__Objective__.
Rewrite everything from the line containing "724x1568 pixels. At" down to the line containing "[x=121, y=194]" as a numbered list, skipping blank lines and leaving out all other lines.

__Source records__.

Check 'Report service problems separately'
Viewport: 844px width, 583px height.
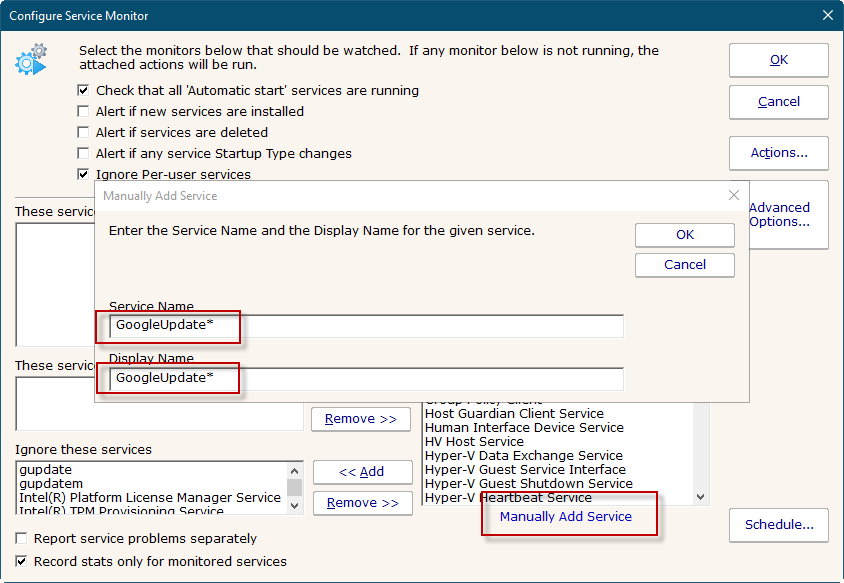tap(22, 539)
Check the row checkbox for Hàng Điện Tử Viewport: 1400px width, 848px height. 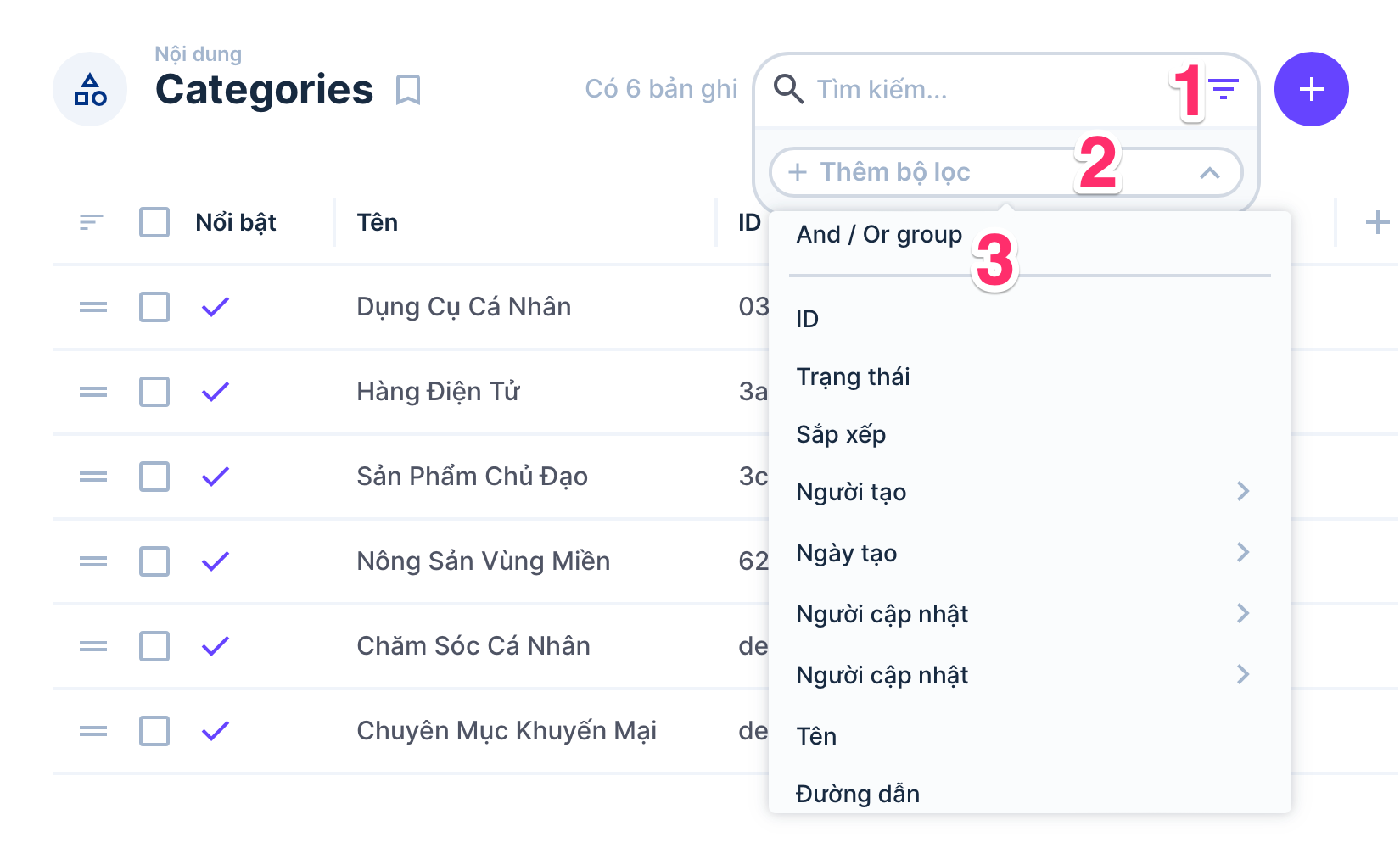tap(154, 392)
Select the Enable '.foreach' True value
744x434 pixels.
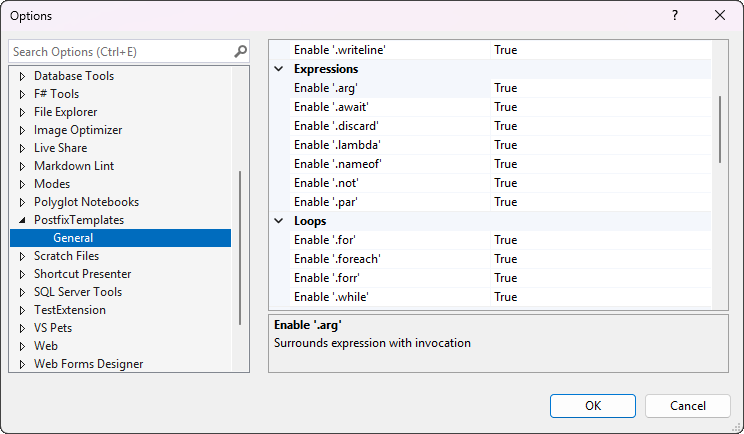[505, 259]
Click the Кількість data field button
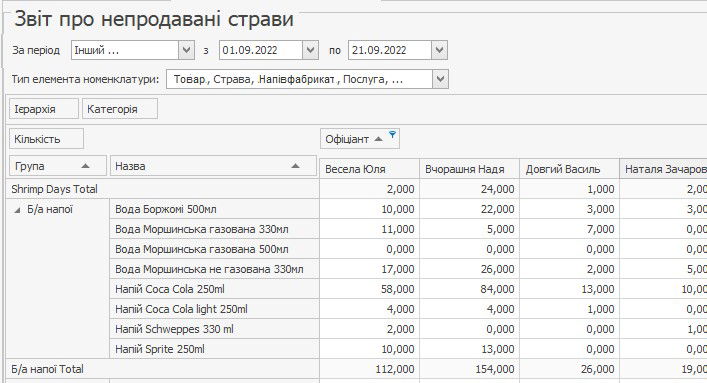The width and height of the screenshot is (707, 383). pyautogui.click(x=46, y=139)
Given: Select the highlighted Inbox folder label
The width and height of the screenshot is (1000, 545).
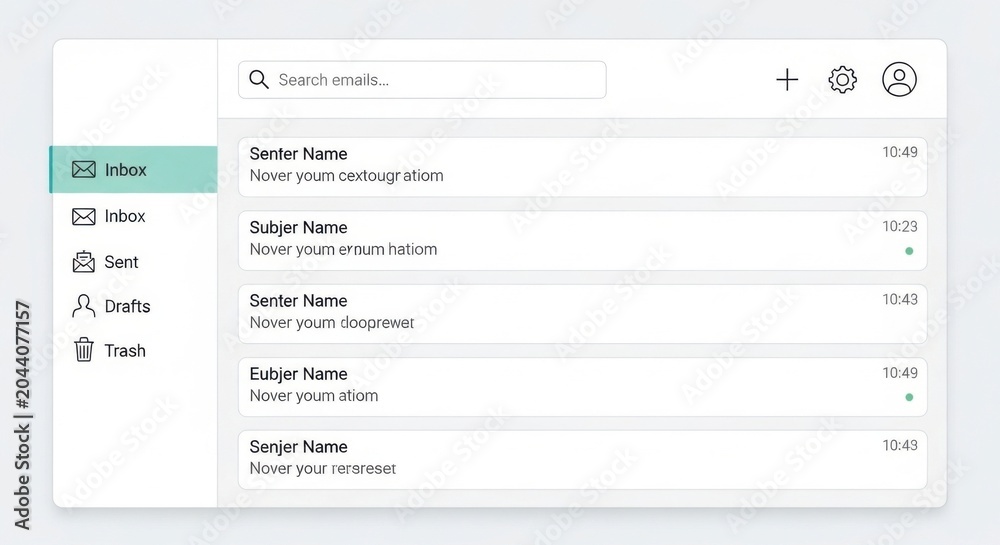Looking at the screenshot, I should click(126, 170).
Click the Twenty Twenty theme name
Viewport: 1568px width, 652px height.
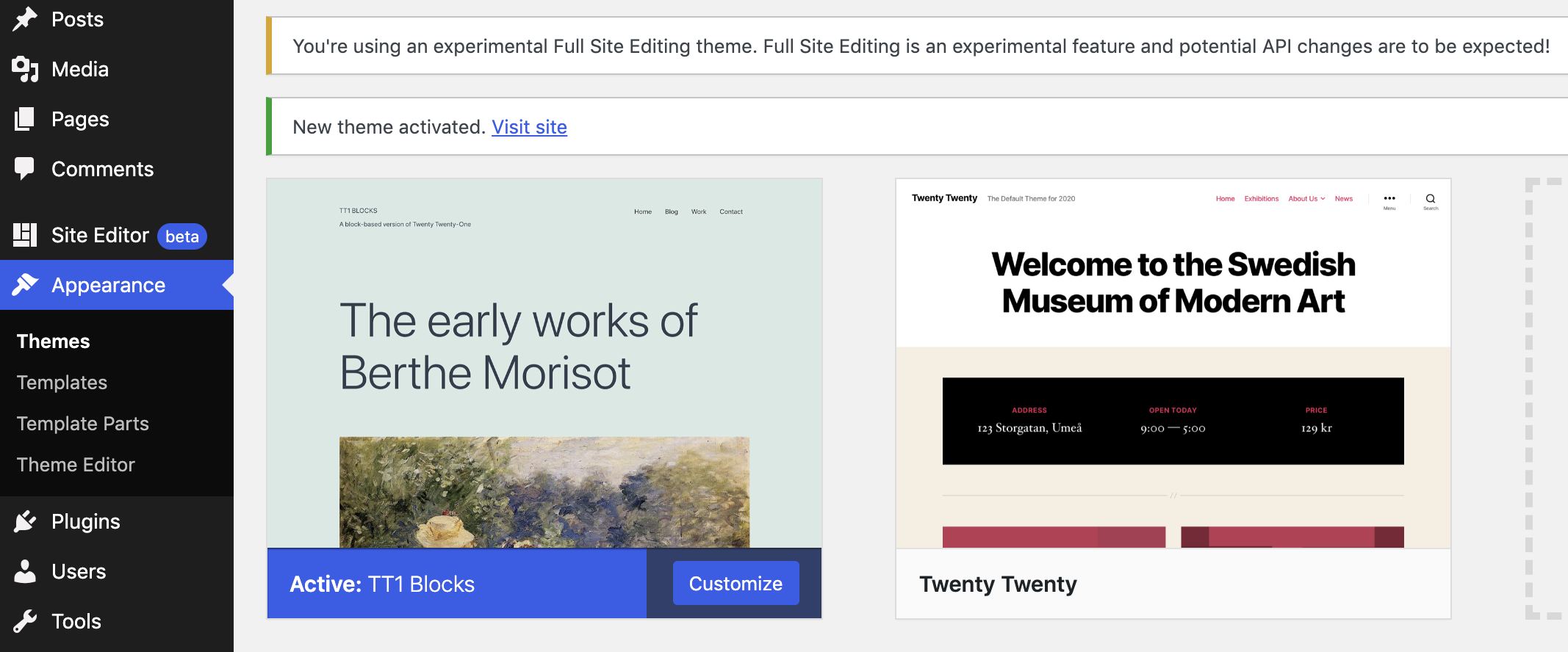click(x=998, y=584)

---

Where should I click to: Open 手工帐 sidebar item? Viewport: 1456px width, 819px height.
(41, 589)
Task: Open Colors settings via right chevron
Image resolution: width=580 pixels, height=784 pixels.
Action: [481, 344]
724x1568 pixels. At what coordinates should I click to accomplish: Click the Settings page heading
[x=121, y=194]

...

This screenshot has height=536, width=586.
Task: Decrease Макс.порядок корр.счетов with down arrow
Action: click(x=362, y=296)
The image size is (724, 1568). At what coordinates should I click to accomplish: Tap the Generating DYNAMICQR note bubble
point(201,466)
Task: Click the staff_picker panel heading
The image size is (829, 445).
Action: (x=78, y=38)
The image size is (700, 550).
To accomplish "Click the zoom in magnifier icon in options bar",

__Response to the exercise__.
1. 724x1568 pixels. At what coordinates should I click to accomplish: Click the Settings page heading
2. [x=121, y=194]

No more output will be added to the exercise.